This Section is primarily a transitional section from the current system to 100- percent reserves. Mr. Carmack is assuming that most of the U.S. notes used to buy U.S. government securities from the public outside of banks will be deposited in banks instead of being spent. If most of this money is not deposited in banks or used to pay loans, some banks may be unable to meet the 100-percent reserve requirement. Even if all of it were deposited in banks, it would not necessarily be deposited proportionally. Thus, some banks still would not meet the reserve requirement and would have to call in loans. This transitional period could cause a recession.
Section 7, Future Monetary Growth, requires the Treasury Department to increase the quantity of U.S. notes (outstanding currency plus Treasury deposits) outstanding by 3 percent per year. It accomplishes this goal by paying U.S. notes into the economy “first to retire (or purchase) any future war bonds (issued pursuant to section 8. hereof), then any remaining marketable and non-marketable federal debt (e.g., Federal government agency securities, intra-governmental debt, and fully guaranteed obligations of the government), then, pursuant to appropriation by Congress, to pay for goods, services, or interest.” Any new money that Congress does not appropriate is rebated to individuals via the income tax system. This Section also prohibits the sale of U.S. government debt securities except during war.
Mr. Carmack exhibits a childlike trust in the politicians who control Congress. That Congress would fail to appropriate the full 3 percent is highly unlikely. That it would appropriate more than the 3-percent allotted growth is highly likely. With all this apparent free money without the resistance of raising taxes, how could they restrain themselves? By statute, Congress can change the 3 percent to a much higher percentage. It probably would not even have to raise the limit formally. If it appropriates more than the 3-percent limit, the Department of the Treasury has to create additional U.S. notes to pay for the excess. It cannot borrow. That a court would object to exceeding the 3-percent limit is highly unlikely. (Although some federal judges have undertaken the task of writing budgets and appropriating funds for local governments, I am unaware of any judge assuming this authority to write the budget for the entire U.S. government. It would have to do this if it wanted to hold appropriations to 3 percent. If it sent the budget back to Congress, Congress could retaliate by abolishing all federal courts below the Supreme Court — a good first step to reducing expenditures to the 3-percent level.)
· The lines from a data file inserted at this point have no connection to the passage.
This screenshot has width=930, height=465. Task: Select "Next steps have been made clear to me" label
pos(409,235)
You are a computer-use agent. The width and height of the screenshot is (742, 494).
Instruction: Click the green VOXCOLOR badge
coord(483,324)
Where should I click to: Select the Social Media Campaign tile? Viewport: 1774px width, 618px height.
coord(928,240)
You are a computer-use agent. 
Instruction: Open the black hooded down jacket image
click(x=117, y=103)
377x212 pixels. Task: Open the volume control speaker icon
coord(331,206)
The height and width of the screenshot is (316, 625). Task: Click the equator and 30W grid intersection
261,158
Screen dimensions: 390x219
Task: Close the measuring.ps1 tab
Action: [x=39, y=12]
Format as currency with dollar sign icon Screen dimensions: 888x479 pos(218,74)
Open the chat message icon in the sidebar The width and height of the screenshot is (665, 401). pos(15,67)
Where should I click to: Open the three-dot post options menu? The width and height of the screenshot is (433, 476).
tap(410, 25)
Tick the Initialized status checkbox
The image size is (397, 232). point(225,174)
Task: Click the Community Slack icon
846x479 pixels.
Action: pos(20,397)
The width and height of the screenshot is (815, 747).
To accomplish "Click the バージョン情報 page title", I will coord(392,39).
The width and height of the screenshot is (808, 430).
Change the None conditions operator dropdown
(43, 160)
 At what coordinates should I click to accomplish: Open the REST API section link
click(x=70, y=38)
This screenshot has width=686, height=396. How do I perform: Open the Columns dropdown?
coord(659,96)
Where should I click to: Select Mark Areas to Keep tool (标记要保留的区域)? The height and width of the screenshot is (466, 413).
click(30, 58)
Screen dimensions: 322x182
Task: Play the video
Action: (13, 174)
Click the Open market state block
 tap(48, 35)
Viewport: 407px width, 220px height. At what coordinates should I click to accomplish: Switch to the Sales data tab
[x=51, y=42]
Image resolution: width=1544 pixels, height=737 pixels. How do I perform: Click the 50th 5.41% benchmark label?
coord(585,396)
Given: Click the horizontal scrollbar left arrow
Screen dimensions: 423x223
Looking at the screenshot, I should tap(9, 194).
He attempts to cover this loophole under Section 10. As discussed below, Section 10 is ineffective at achieving this goal and offers only a weak resistance.
According to Footnote 5, the 3 percent comes from Milton Friedman’s recommendation that money supply should grow at a steady rate year after year. Prof. Friedman recommended a growth rate between 3 and 5 percent. Mr. Carmack’s approach should be more capable of achieving a steady growth rate than Prof. Friedman’s approach. Mr. Carmack’s approach monopolizes money issuance and places it under the control of one, the U.S. government. Prof. Friedman proposed attaching his scheme to the current system with the Federal Reserve administering it with fractional reserve banking. Thus, under Prof. Friedman’s scheme, money creation is dispersed. Unlike Mr. Carmack’s scheme, Prof. Friedman’s scheme continues to allow fractional reserve banking.
Mr. Carmack supports Prof. Friedman’s proposed constitutional amendment to limit the growth of money. This amendment is in Footnote 14. Prof. Friedman’s amendment does two things. First, it authorizes Congress to issue “non-interest-bearing obligations of the government in the form of currency or book entries.” Second, “the total dollar amount outstanding increases by no more than 5 percent per year and no less than 3 percent.” At least the amendment gives constitutional support to Mr. Carmack’s proposal of the Department of the Treasury issuing U.S. notes. However, his requirement for banks to maintain 100-percent reserves is questionable. A strict constitutionalist would insist that the regulation of reserve requirements for banks lies with the States.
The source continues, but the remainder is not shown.